About the same, no better
Psychedelics and traditional antidepressants, the team found, performed more-or-less just as effectively as one another. In fact, traditional antidepressants appeared to just slightly outperform psychedelics by 0.3 units on a common depression-rating questionnaire for patients, the Hamilton Depression Rating Scale (HAM-D). The difference was not enough to prove either drug class as better in any statistically or clinically significant way, as they reported their results in the journal JAMA Psychiatry on Wednesday.
“Our results do not disprove the exciting results about psychedelic treatments,” study coauthor Balázs Szigeti, a clinical data scientist at the University of California, San Francisco (UCSF), emphasized to New Scientist. “We also show that psychedelics are effective at treating depression.”
“It is just that they are not more effective than open-label traditional antidepressants,” he explained, “which feels underwhelming given the attention.”
But psychedelics hit differently
Traditionally, whenever depression researchers have attempted to test psychedelics against a true inactive placebo, as a control, the mind-expanding drugs have dramatically outperformed.

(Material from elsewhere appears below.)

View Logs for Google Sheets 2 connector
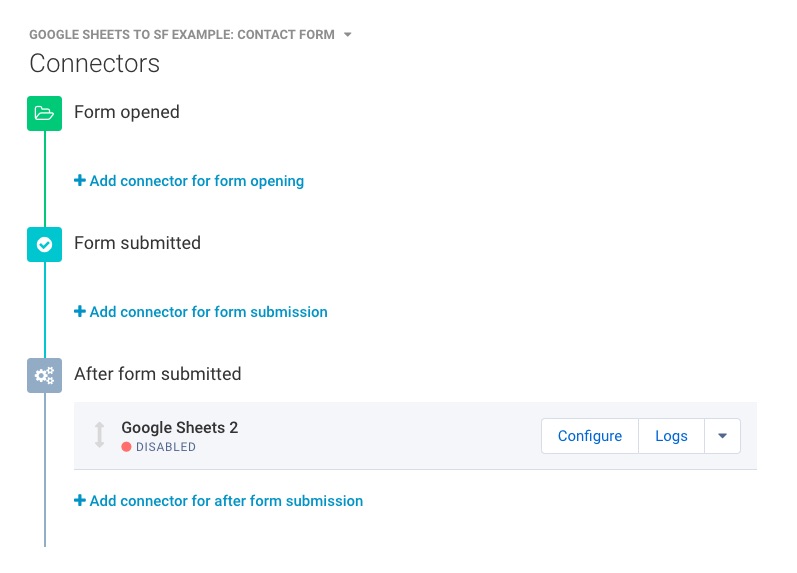 pos(671,436)
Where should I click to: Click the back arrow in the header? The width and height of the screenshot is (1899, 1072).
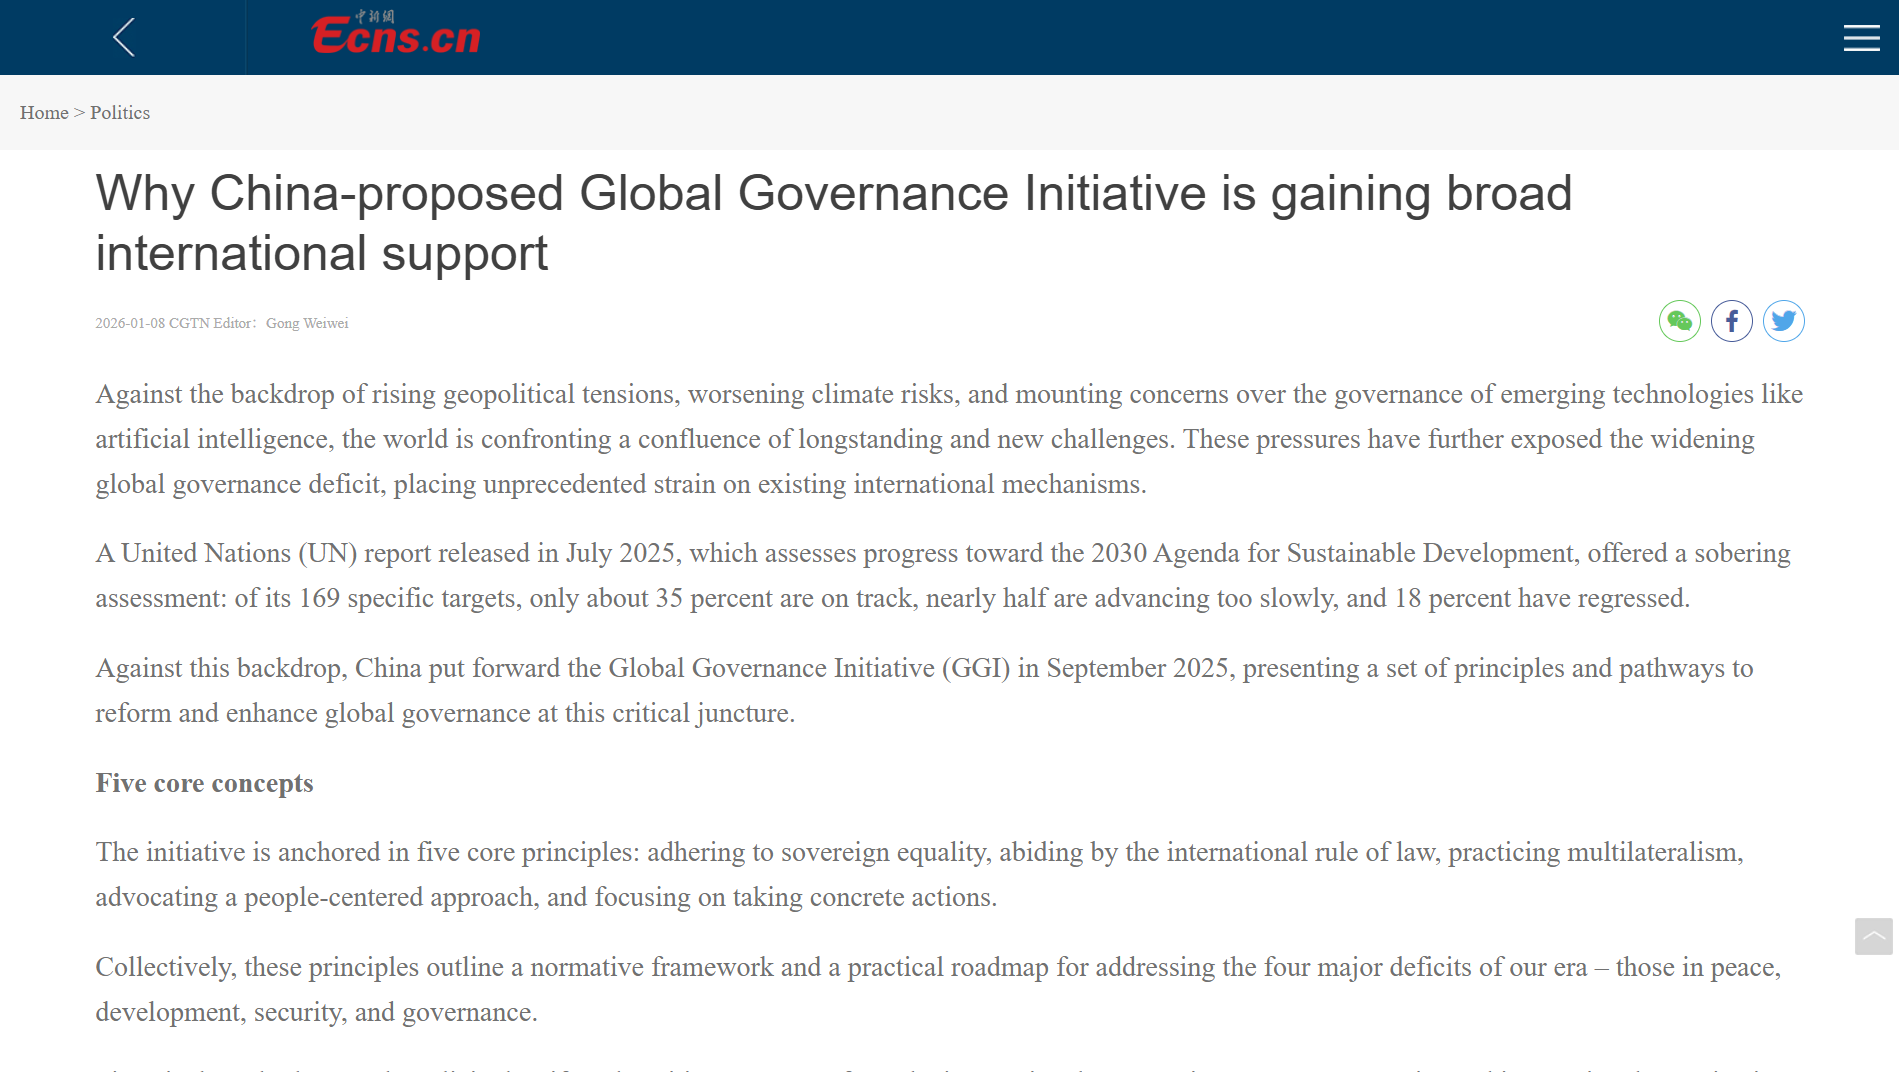tap(123, 38)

Based on a 17-item version of the HAM-D, researchers found that psychedelics typically scored a mean of 7.3 HAM-D units better than a placebo. Conventional antidepressants, by contrast, only fared about 2.4 HAM-D units better than their placebos.
The researchers combed through the peer-reviewed journal literature, considering and discarding nearly 600 studies before landing on the 24 that helped them develop a more fair basis of comparison. They focused on 16 open-label trials of traditional antidepressants, with a total of 7,921 patients, in which the participants were expressly told whether they were taking the real drug or the placebo. They then compared these to eight studies of psychedelics, with a total of 249 patients, in which patients really couldn’t help but notice which kind of pill they had swallowed.
Despite all that effort, however, some researchers felt the team might have introduced errors by collating studies that could vary in terms of patient inclusion criteria, total sample size of the patient pool, and other factors.
Robin Carhart-Harris, a professor of neurology and psychiatry at UCSF who was unaffiliated with the work, described the results to New Scientist as inconclusive.
“It’s proposed as comparing apples with apples, when really it’s more like comparing apples with oranges,” said Carhart-Harris, whose own work has compared psychedelics to ordinary antidepressants head-on.
Clearly, a mind-expanding, higher consciousness will be needed to devise new testing methods that could finally remove these unintended biases from future psychedelics research. But for now, it’s not about the destination. It’s the trip.